Promising Democracy, Imposing Theocracy in Iraq
"It is a good thing that the Iraqi people are now receiving aid, instead of suffering under sanctions. And it is a good thing that the men and women across the Middle East, looking to Iraq, are getting a glimpse of what life in a free country can be like."
-George W. Bush, March 19, 2004
This is from a newly released report from human rights group MADRE called Promising Democracy, Imposing Theocracy: Gender-Based Violence and the U.S. War on Iraq. It looks at the incidence, causes, and legalization of gender-based violence in Iraq since the U.S. invasion.
Amidst the chaos and violence of US-occupied Iraq, the significance of widespread gender-based violence has been largely overlooked. Yet, Iraqi women are enduring unprecedented levels of assault in the public sphere, "honor killings," torture in detention, and other forms of gender-based violence. Women are not only being targeted because they are members of the civilian population. Women—in particular those who are perceived to pose a challenge to the political project of their attackers—have increasingly been targeted because they are women. This report documents the use of gender-based violence by Iraqi Islamists, brought to power by the US overthrow of Iraq's secular Ba'ath regime, and highlights the role of the United States in fomenting the human rights crisis confronting Iraqi women today. Some key points include:
Imposing Theocracy through Gender-Based Violence
Under US occupation, Iraqi women have endured a wave of gender-based violence, including widespread abductions, public beatings, death threats, sexual assaults, "honor killings," domestic abuse, torture in detention, beheadings, shootings, and public hangings. Much of this violence is systematic—directed by the Islamist militias that mushroomed across Iraq after the US toppled the mostly secular Ba'ath regime.

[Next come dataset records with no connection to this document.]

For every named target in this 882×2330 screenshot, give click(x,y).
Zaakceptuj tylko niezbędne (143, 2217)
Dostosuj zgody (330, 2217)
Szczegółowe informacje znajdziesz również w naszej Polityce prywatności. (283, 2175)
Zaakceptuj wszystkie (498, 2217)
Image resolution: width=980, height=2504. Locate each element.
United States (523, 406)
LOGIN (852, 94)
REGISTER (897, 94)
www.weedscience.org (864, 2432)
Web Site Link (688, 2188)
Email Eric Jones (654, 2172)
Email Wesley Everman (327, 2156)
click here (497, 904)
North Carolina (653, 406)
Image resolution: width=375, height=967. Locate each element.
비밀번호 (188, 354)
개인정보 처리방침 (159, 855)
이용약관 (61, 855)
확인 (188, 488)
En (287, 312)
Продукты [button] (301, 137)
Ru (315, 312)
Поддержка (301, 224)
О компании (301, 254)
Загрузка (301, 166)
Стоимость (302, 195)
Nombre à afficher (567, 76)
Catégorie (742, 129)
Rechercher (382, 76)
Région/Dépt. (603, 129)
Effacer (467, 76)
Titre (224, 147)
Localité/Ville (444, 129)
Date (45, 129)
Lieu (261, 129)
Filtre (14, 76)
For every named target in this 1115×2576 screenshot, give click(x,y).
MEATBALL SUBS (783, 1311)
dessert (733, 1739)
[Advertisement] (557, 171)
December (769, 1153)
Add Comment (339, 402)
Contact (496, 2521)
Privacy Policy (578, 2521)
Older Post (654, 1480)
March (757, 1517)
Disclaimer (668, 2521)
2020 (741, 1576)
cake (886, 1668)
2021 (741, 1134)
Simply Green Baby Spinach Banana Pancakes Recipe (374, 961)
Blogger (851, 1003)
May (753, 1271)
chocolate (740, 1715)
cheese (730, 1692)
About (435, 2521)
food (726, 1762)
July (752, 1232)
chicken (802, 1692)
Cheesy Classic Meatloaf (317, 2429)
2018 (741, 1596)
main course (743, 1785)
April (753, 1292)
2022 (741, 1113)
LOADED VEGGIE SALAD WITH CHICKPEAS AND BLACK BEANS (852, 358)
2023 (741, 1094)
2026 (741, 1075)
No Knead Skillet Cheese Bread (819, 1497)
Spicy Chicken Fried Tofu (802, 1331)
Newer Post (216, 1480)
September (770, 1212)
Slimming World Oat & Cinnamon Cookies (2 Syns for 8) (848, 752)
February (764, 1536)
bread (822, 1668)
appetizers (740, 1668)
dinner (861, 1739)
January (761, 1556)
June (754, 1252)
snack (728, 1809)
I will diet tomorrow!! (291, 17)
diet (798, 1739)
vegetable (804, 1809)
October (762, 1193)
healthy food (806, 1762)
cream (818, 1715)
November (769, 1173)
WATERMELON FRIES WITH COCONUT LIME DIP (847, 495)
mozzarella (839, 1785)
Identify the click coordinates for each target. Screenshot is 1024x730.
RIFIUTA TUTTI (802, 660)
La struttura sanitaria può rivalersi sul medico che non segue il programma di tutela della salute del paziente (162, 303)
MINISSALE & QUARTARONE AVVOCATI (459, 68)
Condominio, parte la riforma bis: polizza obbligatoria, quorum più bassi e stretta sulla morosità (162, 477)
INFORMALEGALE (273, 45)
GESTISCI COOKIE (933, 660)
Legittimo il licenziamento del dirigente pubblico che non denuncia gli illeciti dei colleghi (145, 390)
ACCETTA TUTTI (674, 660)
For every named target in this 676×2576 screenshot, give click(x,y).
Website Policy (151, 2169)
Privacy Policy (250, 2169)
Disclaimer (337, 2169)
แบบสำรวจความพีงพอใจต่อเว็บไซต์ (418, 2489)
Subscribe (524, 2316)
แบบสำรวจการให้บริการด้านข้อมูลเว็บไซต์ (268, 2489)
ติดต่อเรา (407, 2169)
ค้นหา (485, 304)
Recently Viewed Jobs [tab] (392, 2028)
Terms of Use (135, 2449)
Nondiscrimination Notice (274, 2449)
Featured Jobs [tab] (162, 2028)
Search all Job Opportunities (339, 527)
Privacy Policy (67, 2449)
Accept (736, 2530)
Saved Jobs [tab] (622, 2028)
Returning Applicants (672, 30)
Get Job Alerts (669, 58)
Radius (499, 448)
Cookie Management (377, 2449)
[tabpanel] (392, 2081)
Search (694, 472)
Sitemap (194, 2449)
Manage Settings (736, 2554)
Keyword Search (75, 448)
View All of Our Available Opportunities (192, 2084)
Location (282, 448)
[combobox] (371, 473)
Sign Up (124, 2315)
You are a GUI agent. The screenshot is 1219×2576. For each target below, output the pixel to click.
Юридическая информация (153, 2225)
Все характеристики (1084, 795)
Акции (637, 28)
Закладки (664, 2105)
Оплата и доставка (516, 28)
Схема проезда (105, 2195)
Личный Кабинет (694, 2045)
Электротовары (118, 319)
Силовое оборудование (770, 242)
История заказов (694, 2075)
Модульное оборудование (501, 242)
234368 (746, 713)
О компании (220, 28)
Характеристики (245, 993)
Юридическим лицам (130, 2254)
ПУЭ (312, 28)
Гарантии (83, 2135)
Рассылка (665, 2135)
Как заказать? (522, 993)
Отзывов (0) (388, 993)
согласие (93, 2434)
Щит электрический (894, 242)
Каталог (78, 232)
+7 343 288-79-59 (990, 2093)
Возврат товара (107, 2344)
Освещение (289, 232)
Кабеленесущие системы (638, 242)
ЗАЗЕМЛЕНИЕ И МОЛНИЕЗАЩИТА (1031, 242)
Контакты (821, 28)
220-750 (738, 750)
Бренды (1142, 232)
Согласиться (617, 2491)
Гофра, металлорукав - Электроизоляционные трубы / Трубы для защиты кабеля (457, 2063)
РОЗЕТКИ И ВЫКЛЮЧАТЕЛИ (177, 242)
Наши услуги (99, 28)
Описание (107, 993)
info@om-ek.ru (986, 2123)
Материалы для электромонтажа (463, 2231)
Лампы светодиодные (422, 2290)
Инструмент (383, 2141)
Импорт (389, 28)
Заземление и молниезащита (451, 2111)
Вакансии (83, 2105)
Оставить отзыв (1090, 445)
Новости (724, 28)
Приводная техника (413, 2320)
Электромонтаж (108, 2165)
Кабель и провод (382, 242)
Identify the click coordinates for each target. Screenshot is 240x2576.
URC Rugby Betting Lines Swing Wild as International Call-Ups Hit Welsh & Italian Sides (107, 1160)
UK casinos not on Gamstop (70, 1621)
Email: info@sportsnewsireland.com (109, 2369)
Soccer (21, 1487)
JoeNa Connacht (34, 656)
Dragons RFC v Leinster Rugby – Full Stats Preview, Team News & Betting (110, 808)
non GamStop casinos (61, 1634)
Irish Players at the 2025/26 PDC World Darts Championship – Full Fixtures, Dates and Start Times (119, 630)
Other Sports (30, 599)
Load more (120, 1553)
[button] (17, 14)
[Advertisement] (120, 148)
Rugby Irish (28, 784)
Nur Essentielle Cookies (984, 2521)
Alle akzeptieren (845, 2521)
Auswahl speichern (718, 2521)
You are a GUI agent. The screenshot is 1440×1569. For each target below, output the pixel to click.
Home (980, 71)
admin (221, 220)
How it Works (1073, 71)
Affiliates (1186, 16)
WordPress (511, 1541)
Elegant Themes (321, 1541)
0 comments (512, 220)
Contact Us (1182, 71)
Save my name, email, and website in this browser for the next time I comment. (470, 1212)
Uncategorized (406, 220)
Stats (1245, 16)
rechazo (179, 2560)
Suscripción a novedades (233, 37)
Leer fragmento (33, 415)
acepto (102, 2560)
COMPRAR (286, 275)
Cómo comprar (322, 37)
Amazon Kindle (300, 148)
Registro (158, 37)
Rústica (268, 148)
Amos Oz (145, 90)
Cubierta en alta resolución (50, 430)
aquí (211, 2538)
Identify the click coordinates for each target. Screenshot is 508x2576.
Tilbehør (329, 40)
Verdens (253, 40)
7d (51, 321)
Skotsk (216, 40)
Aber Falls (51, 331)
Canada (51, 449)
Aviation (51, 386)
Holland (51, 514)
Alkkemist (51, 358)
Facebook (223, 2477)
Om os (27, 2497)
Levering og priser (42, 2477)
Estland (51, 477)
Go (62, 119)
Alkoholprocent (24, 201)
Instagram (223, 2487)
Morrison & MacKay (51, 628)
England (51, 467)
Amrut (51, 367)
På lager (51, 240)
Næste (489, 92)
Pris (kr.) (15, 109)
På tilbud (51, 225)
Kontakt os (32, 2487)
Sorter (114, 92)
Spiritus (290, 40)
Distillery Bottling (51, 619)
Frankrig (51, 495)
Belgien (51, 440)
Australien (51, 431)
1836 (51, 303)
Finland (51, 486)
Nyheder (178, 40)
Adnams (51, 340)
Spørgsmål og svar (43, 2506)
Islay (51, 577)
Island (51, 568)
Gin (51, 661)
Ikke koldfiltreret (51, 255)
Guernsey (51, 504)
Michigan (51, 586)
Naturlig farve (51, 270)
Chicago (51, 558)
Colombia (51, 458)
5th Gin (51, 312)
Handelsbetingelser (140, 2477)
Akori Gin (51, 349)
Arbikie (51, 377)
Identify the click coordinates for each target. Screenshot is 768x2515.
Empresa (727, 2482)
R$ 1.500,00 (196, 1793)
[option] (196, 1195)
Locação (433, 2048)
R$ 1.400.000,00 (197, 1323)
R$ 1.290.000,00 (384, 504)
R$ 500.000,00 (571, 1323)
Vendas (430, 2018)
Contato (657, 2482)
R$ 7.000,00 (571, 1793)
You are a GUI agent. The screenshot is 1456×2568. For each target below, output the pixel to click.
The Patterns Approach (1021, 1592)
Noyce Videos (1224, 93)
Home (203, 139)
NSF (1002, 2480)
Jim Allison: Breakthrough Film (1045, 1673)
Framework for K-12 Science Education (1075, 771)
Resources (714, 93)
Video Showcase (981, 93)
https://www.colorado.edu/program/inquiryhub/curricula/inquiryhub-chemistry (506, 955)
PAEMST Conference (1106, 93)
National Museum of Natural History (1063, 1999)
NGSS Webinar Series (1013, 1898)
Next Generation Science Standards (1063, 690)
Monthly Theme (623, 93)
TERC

Like religious fundamentalists in the US and elsewhere, Iraq's Islamists see the subordination of women as a top priority—both a microcosm and a precondition of the social order they wish to establish. As in Iran, Algeria, and Afghanistan, a campaign of violence against women was the first salvo in the Islamists' war to establish a theocracy in Iraq.
First They Came for the Women
Attacks on women began within weeks of the US invasion in 2003. US authorities did nothing to stop the violence, and soon the attacks spread. Within a year, Islamists were killing Iraqi artists, intellectuals, professionals, ethnic and religious minorities, lesbians and gays—indeed, anyone whom the Islamists perceived as a threat to their agenda. Women, who are seen as the carriers of group identity, have remained in the cross-hairs of Iraq's warring sectarian militias. Iraqi women's organizations report that militias "are taking revenge on each other by raping women," and targeting Christian women with rape and assassination as part of a broader attack on that community.
Iraq's War on Women: Made in the USA
Women have been systematically attacked by theocratic militias on both sides of the sectarian divide, but the most widespread violence has been committed by the Shiite militias affiliated with the US-backed government—the Badr Brigade and Mahdi Army. These groups have waged their campaign of terror against women with weapons, training, and money provided by the US under a policy called the "Salvador Option."
Gender War, Civil War
Neither the mainstream press, the alternative media, nor the anti-war movement has identified the connections between the attack on Iraqi women and the spiraling violence that has culminated in civil war. But violence against women is not incidental to Iraq's mounting civilian death toll and civil war—it is a key to understanding the wider crisis. Indeed, the twin crises plaguing Iraqi civilians—gender based violence and civil war—are deeply intertwined. For example, in the legal arena, the same provisions of the US-brokered constitution that codify gender discrimination (Articles 39 and 41) also lay the groundwork for sectarian violence: these articles establish separate laws on the basis of sex and religious affiliation.
Democracy and Women's Rights: Two Sides of the Same Coin
Although most assaults on women occur in public, violence against Iraqi women continues to be perceived mainly as a "private" or family matter, somehow outside the realm of "politics." Moreover, the characterization of violence against Iraqi women as "cultural" in nature deemphasizes the ways that such violence is used as a means toward political ends and obscures the role of the United States in fomenting gender-based violence.
Contrary to its rhetoric and its legal obligations under the Hague and Geneva Conventions, the Bush Administration has refused to protect women's human rights in Iraq. In fact, it has decisively traded women's rights for cooperation from the Islamists whom it boosted to power.
A re-telling of the Iraq War from the perspective of Iraqi women illuminates the strong links between women's human rights and democratic rights in general and the Bush Administration's clear contempt for both.